Predominantly antibody deficiencies that cause hypogammaglobulinemia are grouped under the following four headings.

  • Severe reduction in all serum immunoglobulin isotypes with profoundly decreased or absent B cells, agammaglobulinemia

    • BTK deficiency, XLA

    • Mu heavy-chain deficiency

    • Lambda-5 deficiency

    • Ig-alpha deficiency

    • Ig-beta deficiency

    • B-cell linker protein deficiency

    • p110-delta deficiency

    • p85 deficiency

    • E47 transcription factor deficiency

    • SLC39A7 deficiency

    • Hoffman syndrome/TOP2B deficiency

    • FNIP1 deficiency

    • PU1 deficiency.

  • Severe reduction in at least 2 serum immunoglobulin isotypes with normal or low numbers of B cells, CVID phenotype

    • Common variable immunodeficiency disorders with no gene defect specified (CVID)

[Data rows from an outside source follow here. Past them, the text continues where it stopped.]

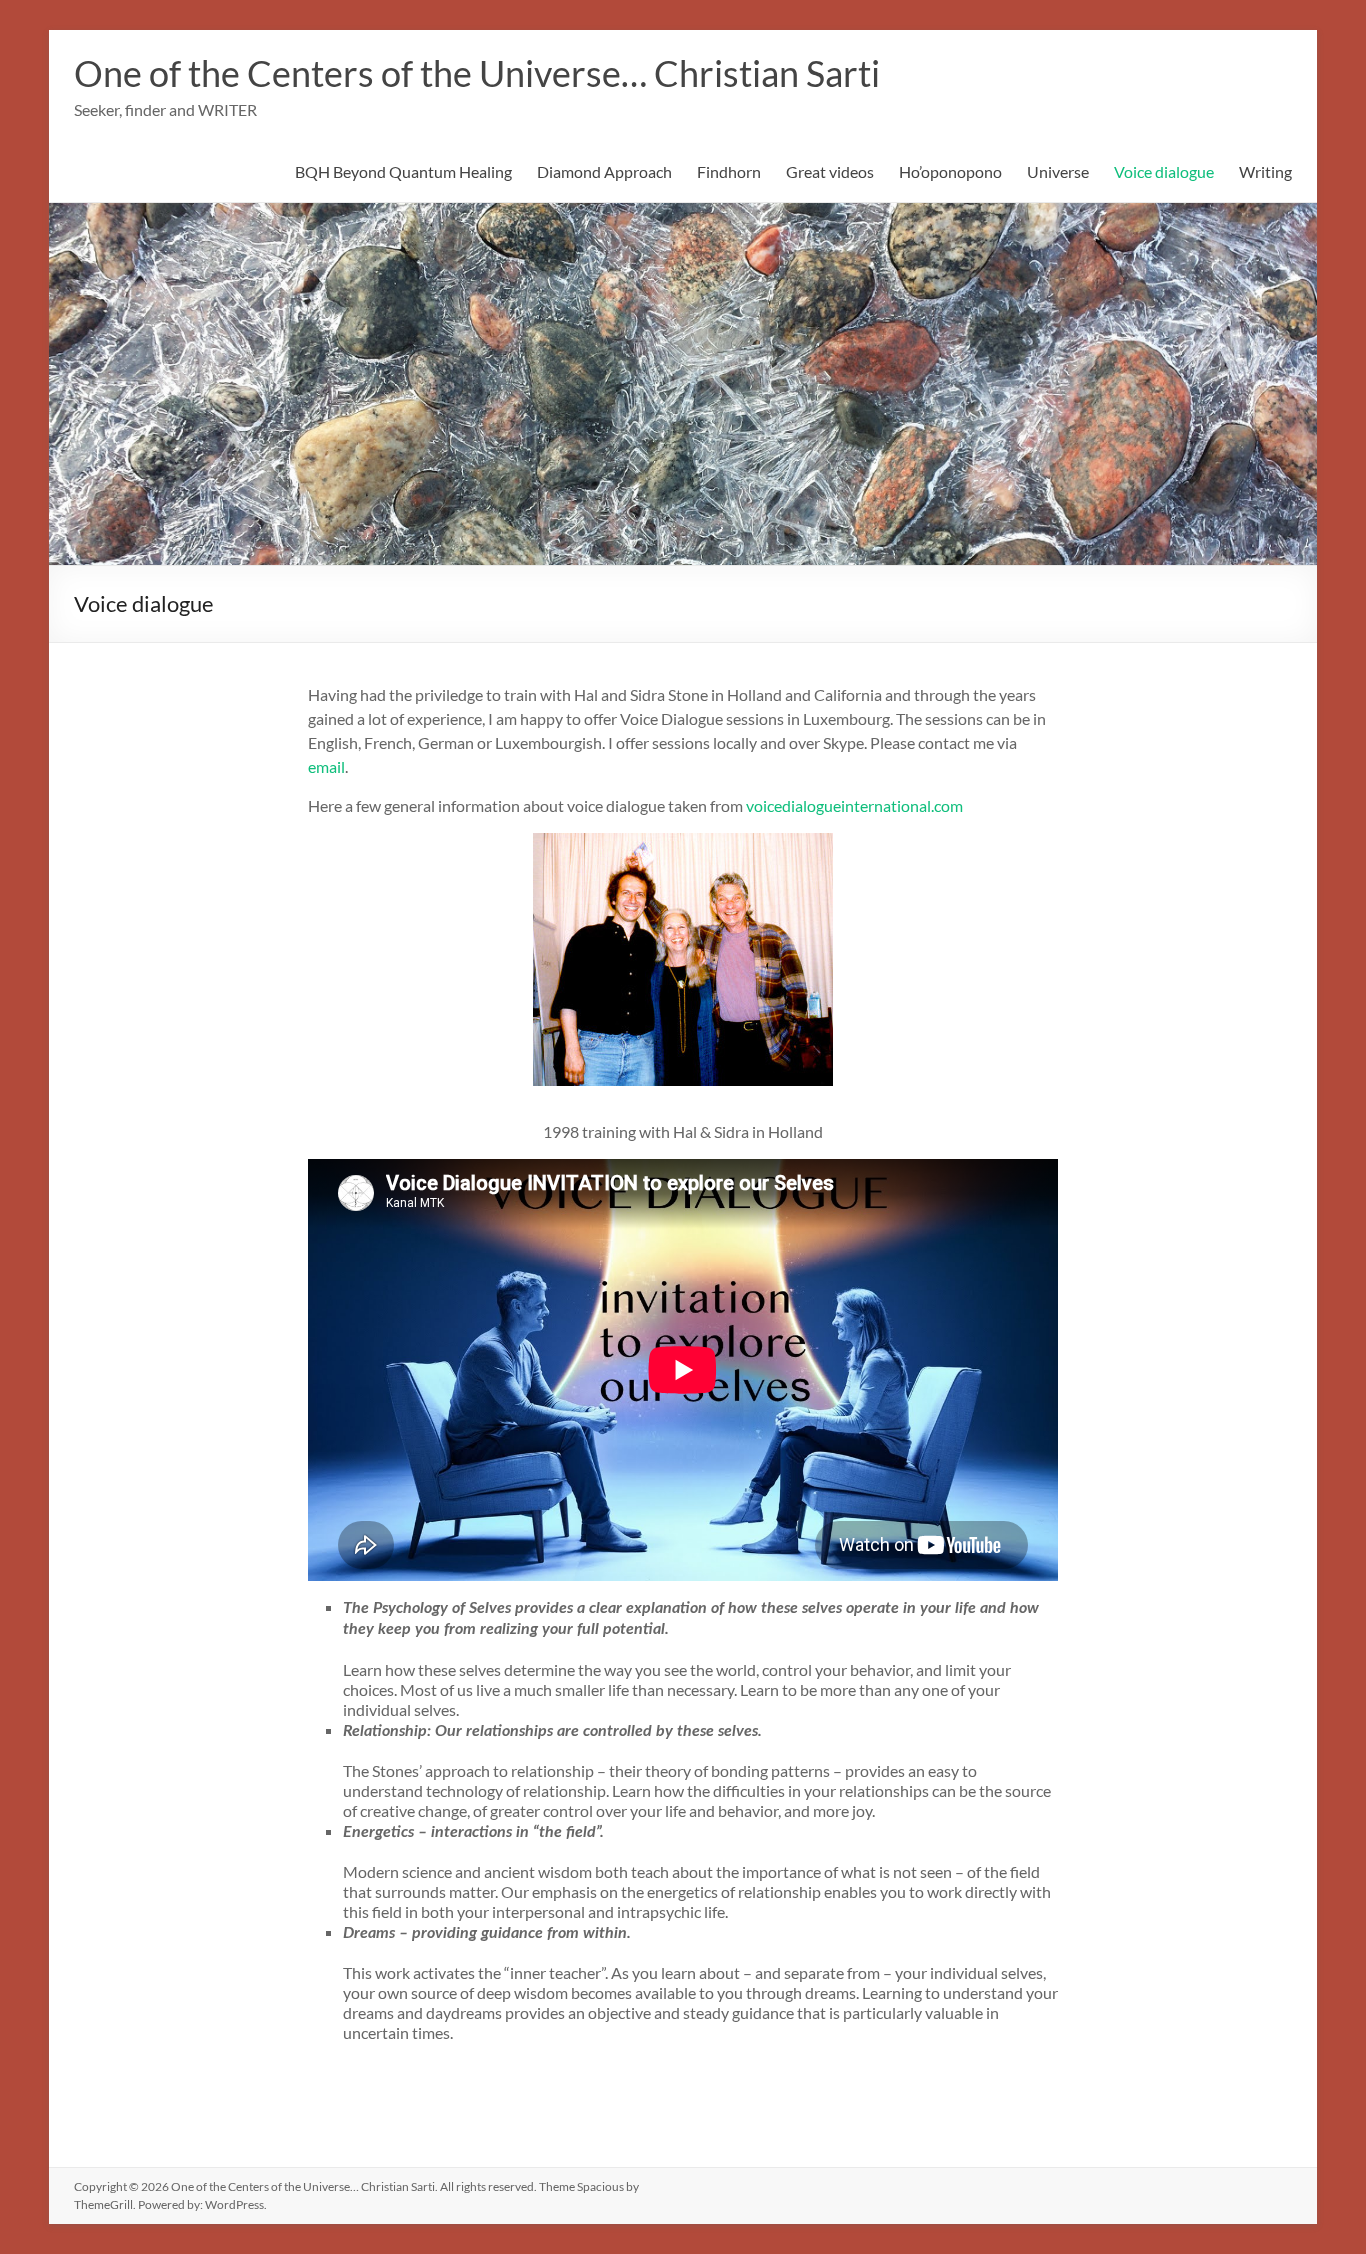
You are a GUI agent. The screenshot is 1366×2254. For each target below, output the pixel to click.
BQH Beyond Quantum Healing (403, 171)
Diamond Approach (604, 171)
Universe (1058, 171)
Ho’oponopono (950, 171)
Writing (1265, 171)
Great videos (830, 171)
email (326, 766)
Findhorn (729, 171)
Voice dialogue (1164, 171)
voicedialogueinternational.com (854, 805)
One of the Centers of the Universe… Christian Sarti (477, 73)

    • Activated p110-delta syndrome

    • PTEN deficiency (loss of function)

    • CD19 deficiency

    • CD81 deficiency

    • CD20 deficiency

    • CD21 deficiency

    • TACI deficiency

    • BAFF receptor deficiency

    • TWEAK deficiency

    • TRNT1 deficiency

    • NFKB1 deficiency

    • NFKB2 deficiency

    • IKAROS deficiency

    • IRF2BP2 deficiency

    • ATP6AP1 deficiency

    • ARHGEF1 deficiency

    • SH3KBP1 deficiency

    • SEC61A1 deficiency

    • RAC2 deficiency

    • Mannosyl-oligosaccharide glucosidase deficiency

    • PIK3CG deficiency

    • BOB1 deficiency.

  • Severe reduction in serum IgG and IgA with normal/elevated IgM and normal numbers of B cells, hyper IgM

    • Activation-induced cytidine deaminase (AID) deficiency

    • Uracil-DNA glycosylase (UNG) deficiency

    • INO80 deficiency

    • MSH6 deficiency

    • CTNNBL1 deficiency

    • APRIL deficiency.

  • Isotype, light-chain, or functional deficiencies with generally normal numbers of B cells

    • Immunoglobulin heavy chain mutations and deletions

    • Kappa chain deficiency

    • Isolated IgG subclass deficiency

    • IgG subclass deficiency with IgA deficiency

    • Selective IgA deficiency

    • Specific antibody deficiency with normal immunoglobulin concentrations and normal B cells

    • Transient hypogammaglobulinemia of infancy

    • CARD 11 (gain of function)

    • Selective IgM deficiency.

Secondary hypogammaglobulinemia

Secondary hypogammaglobulinemia may be caused by decreased production or increased loss of immunoglobulins.

Immunoglobulin production may be impaired due to the following:[2]

  • Hematologic malignancy and premalignant conditions (e.g., myeloma, leukemia, lymphoma, B-cell chronic lymphocytic leukemia)

  • Medication (e.g., rituximab, corticosteroids, disease-modifying antirheumatic drugs, anticonvulsants such as carbamazepine and phenytoin, antimalarials, cytotoxic or immunosuppressive drugs) or radiation

  • Malnutrition.

Increased immunoglobulin loss may be due to the following:[2]

  • Protein-losing enteropathy (e.g., from inflammatory bowel disease, autoimmune enteropathy, intestinal lymphangiectasia)

  • Severe nephrotic syndrome (although most patients with nephrotic syndrome have preserved immunoglobulin levels)

  • Burns or other traumas leading to loss of fluids.